(Enregistrements conservés)
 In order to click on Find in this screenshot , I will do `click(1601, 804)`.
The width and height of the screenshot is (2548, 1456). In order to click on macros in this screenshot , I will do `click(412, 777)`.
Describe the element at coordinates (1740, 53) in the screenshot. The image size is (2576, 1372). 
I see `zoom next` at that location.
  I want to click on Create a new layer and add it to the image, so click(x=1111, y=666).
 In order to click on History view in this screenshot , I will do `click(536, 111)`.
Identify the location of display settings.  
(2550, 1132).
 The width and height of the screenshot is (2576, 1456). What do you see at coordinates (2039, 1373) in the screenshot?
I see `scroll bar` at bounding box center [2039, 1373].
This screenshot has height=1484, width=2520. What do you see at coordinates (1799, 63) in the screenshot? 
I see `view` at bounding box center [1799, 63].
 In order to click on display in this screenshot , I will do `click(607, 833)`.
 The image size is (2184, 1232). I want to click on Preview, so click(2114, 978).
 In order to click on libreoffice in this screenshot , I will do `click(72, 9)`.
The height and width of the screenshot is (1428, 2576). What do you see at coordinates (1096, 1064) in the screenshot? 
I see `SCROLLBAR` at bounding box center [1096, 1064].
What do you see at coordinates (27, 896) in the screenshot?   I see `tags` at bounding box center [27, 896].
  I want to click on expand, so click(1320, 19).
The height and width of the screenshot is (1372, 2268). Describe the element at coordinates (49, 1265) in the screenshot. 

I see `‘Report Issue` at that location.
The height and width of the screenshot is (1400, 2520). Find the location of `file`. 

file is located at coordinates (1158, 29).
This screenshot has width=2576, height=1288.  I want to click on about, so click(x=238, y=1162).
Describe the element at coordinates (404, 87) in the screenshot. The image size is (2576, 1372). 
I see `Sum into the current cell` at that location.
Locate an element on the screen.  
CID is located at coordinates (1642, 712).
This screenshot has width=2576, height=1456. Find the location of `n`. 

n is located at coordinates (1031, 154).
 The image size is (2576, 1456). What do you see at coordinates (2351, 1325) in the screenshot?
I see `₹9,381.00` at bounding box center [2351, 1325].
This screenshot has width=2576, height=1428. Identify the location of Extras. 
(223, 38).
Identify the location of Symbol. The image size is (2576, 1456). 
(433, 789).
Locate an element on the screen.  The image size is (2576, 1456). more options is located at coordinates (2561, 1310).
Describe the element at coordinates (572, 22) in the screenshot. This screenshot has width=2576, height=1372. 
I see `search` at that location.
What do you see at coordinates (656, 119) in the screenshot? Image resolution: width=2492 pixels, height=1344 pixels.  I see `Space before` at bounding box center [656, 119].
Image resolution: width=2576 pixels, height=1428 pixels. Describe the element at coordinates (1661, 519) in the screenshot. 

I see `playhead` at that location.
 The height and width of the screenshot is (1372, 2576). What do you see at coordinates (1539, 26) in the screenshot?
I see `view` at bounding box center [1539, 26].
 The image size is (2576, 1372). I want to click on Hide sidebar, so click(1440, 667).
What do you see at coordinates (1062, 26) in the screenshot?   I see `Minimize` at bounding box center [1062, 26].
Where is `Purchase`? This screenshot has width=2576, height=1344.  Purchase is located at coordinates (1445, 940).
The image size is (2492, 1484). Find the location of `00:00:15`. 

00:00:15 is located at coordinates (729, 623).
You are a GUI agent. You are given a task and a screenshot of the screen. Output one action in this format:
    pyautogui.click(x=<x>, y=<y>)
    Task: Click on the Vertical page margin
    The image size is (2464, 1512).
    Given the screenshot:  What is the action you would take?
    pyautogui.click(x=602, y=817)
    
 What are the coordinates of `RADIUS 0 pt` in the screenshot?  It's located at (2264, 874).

» Consignes à suivre
Recopiez tous les enregistrements en remplaçant « Describe the element » par « Name the element ». Ne changez rien d'autre.

» Solution
 In order to click on Find in this screenshot , I will do `click(1601, 804)`.
The width and height of the screenshot is (2548, 1456). In order to click on macros in this screenshot , I will do `click(412, 777)`.
Name the element at coordinates (1740, 53) in the screenshot. The image size is (2576, 1372). 
I see `zoom next` at that location.
  I want to click on Create a new layer and add it to the image, so click(x=1111, y=666).
 In order to click on History view in this screenshot , I will do `click(536, 111)`.
Identify the location of display settings.  
(2550, 1132).
 The width and height of the screenshot is (2576, 1456). What do you see at coordinates (2039, 1373) in the screenshot?
I see `scroll bar` at bounding box center [2039, 1373].
This screenshot has height=1484, width=2520. What do you see at coordinates (1799, 63) in the screenshot? 
I see `view` at bounding box center [1799, 63].
 In order to click on display in this screenshot , I will do `click(607, 833)`.
 The image size is (2184, 1232). I want to click on Preview, so click(2114, 978).
 In order to click on libreoffice in this screenshot , I will do `click(72, 9)`.
The height and width of the screenshot is (1428, 2576). What do you see at coordinates (1096, 1064) in the screenshot? 
I see `SCROLLBAR` at bounding box center [1096, 1064].
What do you see at coordinates (27, 896) in the screenshot?   I see `tags` at bounding box center [27, 896].
  I want to click on expand, so click(1320, 19).
The height and width of the screenshot is (1372, 2268). Name the element at coordinates (49, 1265) in the screenshot. 

I see `‘Report Issue` at that location.
The height and width of the screenshot is (1400, 2520). Find the location of `file`. 

file is located at coordinates (1158, 29).
This screenshot has width=2576, height=1288.  I want to click on about, so click(x=238, y=1162).
Name the element at coordinates (404, 87) in the screenshot. The image size is (2576, 1372). 
I see `Sum into the current cell` at that location.
Locate an element on the screen.  
CID is located at coordinates (1642, 712).
This screenshot has width=2576, height=1456. Find the location of `n`. 

n is located at coordinates (1031, 154).
 The image size is (2576, 1456). What do you see at coordinates (2351, 1325) in the screenshot?
I see `₹9,381.00` at bounding box center [2351, 1325].
This screenshot has width=2576, height=1428. Identify the location of Extras. 
(223, 38).
Identify the location of Symbol. The image size is (2576, 1456). 
(433, 789).
Locate an element on the screen.  The image size is (2576, 1456). more options is located at coordinates (2561, 1310).
Name the element at coordinates (572, 22) in the screenshot. This screenshot has width=2576, height=1372. 
I see `search` at that location.
What do you see at coordinates (656, 119) in the screenshot? Image resolution: width=2492 pixels, height=1344 pixels.  I see `Space before` at bounding box center [656, 119].
Image resolution: width=2576 pixels, height=1428 pixels. Name the element at coordinates (1661, 519) in the screenshot. 

I see `playhead` at that location.
 The height and width of the screenshot is (1372, 2576). What do you see at coordinates (1539, 26) in the screenshot?
I see `view` at bounding box center [1539, 26].
 The image size is (2576, 1372). I want to click on Hide sidebar, so click(1440, 667).
What do you see at coordinates (1062, 26) in the screenshot?   I see `Minimize` at bounding box center [1062, 26].
Where is `Purchase`? This screenshot has width=2576, height=1344.  Purchase is located at coordinates (1445, 940).
The image size is (2492, 1484). Find the location of `00:00:15`. 

00:00:15 is located at coordinates (729, 623).
You are a GUI agent. You are given a task and a screenshot of the screen. Output one action in this format:
    pyautogui.click(x=<x>, y=<y>)
    Task: Click on the Vertical page margin
    The image size is (2464, 1512).
    Given the screenshot:  What is the action you would take?
    pyautogui.click(x=602, y=817)
    
 What are the coordinates of `RADIUS 0 pt` in the screenshot?  It's located at (2264, 874).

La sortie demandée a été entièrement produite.